◆ **Required task**
Reproduce each of the entries below verbatim, omitting the pictures from your reproduction.

━━━━━ Raw data ━━━━━

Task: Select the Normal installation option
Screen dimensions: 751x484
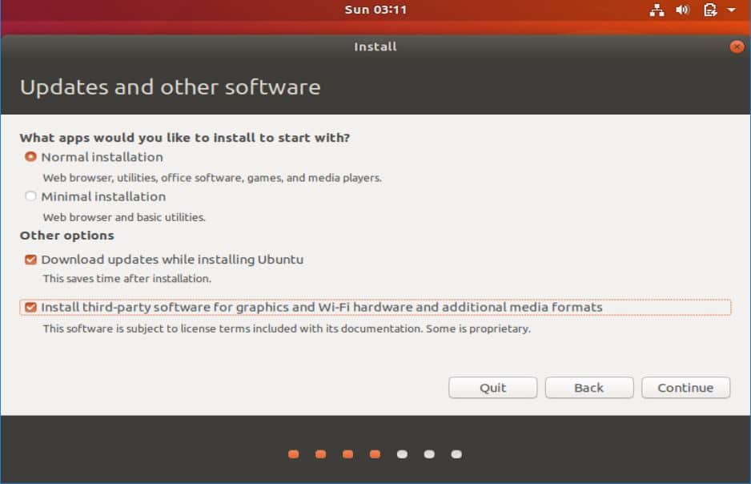Action: 30,157
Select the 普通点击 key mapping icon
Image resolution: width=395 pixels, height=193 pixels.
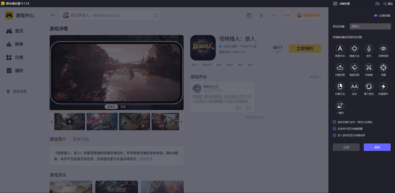[x=340, y=49]
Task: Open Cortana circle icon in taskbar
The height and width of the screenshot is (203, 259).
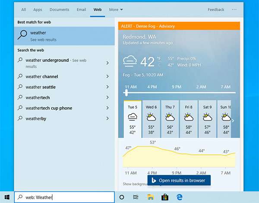Action: point(122,197)
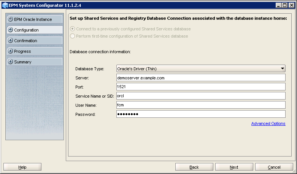
Task: Click the arrow icon beside EPM Oracle Instance
Action: pyautogui.click(x=10, y=19)
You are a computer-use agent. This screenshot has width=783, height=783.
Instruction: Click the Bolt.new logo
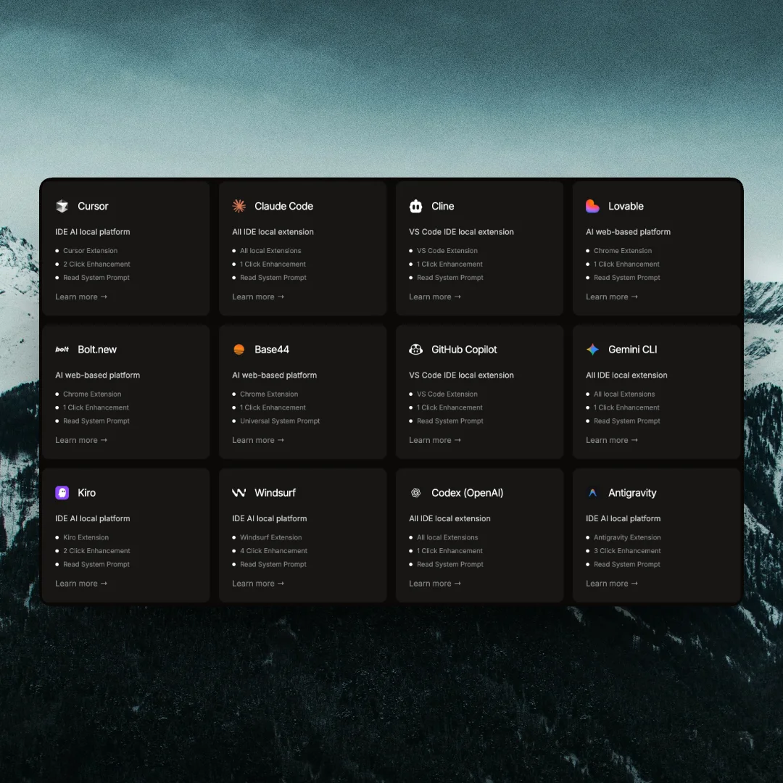[62, 349]
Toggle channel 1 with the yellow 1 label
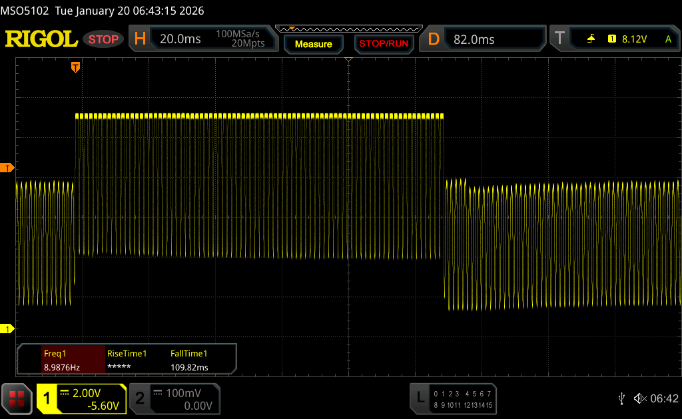Viewport: 682px width, 419px height. (x=47, y=398)
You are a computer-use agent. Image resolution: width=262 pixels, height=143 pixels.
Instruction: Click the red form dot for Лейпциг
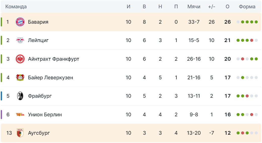(x=252, y=40)
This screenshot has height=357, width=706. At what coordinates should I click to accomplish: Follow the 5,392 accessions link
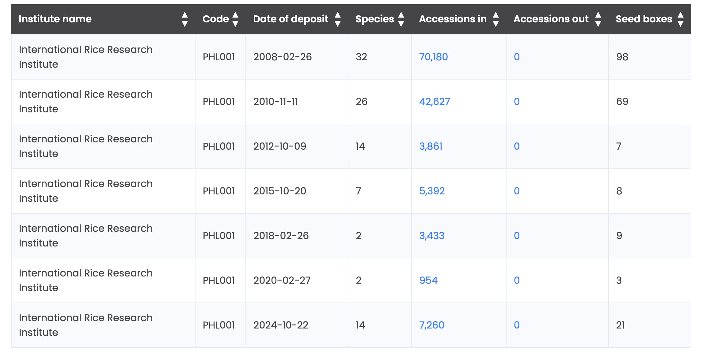point(432,191)
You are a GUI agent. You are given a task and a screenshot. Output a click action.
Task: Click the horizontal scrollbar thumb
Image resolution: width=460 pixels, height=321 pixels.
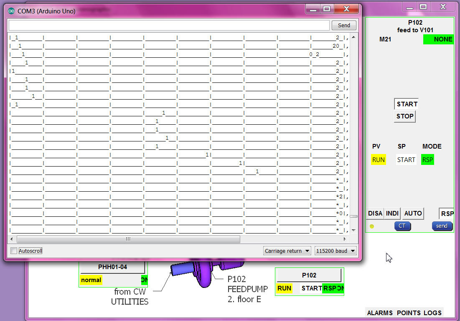coord(128,239)
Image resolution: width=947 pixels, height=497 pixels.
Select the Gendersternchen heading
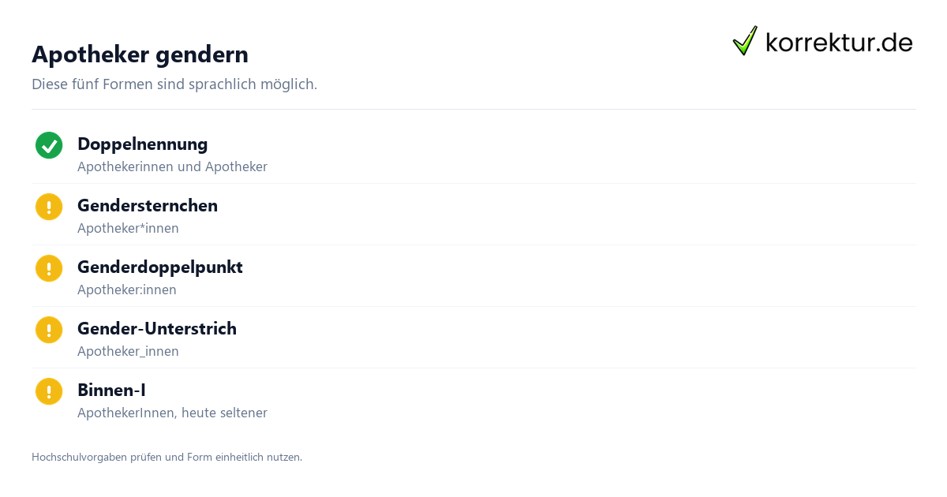(148, 205)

━━━━━

◆ **Written solution**
Task: Select the Normal installation option
Screen dimensions: 751x484
Action: 30,157
Select the 普通点击 key mapping icon
Image resolution: width=395 pixels, height=193 pixels.
[x=340, y=49]
Task: Open Cortana circle icon in taskbar
The height and width of the screenshot is (203, 259).
Action: point(122,197)
Task: Click the arrow icon beside EPM Oracle Instance
Action: pyautogui.click(x=10, y=19)
You are a computer-use agent. This screenshot has width=783, height=783.
Instruction: Click the Bolt.new logo
[62, 349]
Toggle channel 1 with the yellow 1 label
Viewport: 682px width, 419px height. (x=47, y=398)
You are a computer-use agent. Image resolution: width=262 pixels, height=143 pixels.
Instruction: Click the red form dot for Лейпциг
(x=252, y=40)
This screenshot has height=357, width=706. At what coordinates should I click to accomplish: Follow the 5,392 accessions link
point(432,191)
You are a GUI agent. You are given a task and a screenshot. Output a click action.
Task: Click the horizontal scrollbar thumb
Image resolution: width=460 pixels, height=321 pixels.
coord(128,239)
Image resolution: width=947 pixels, height=497 pixels.
Select the Gendersternchen heading
(148, 205)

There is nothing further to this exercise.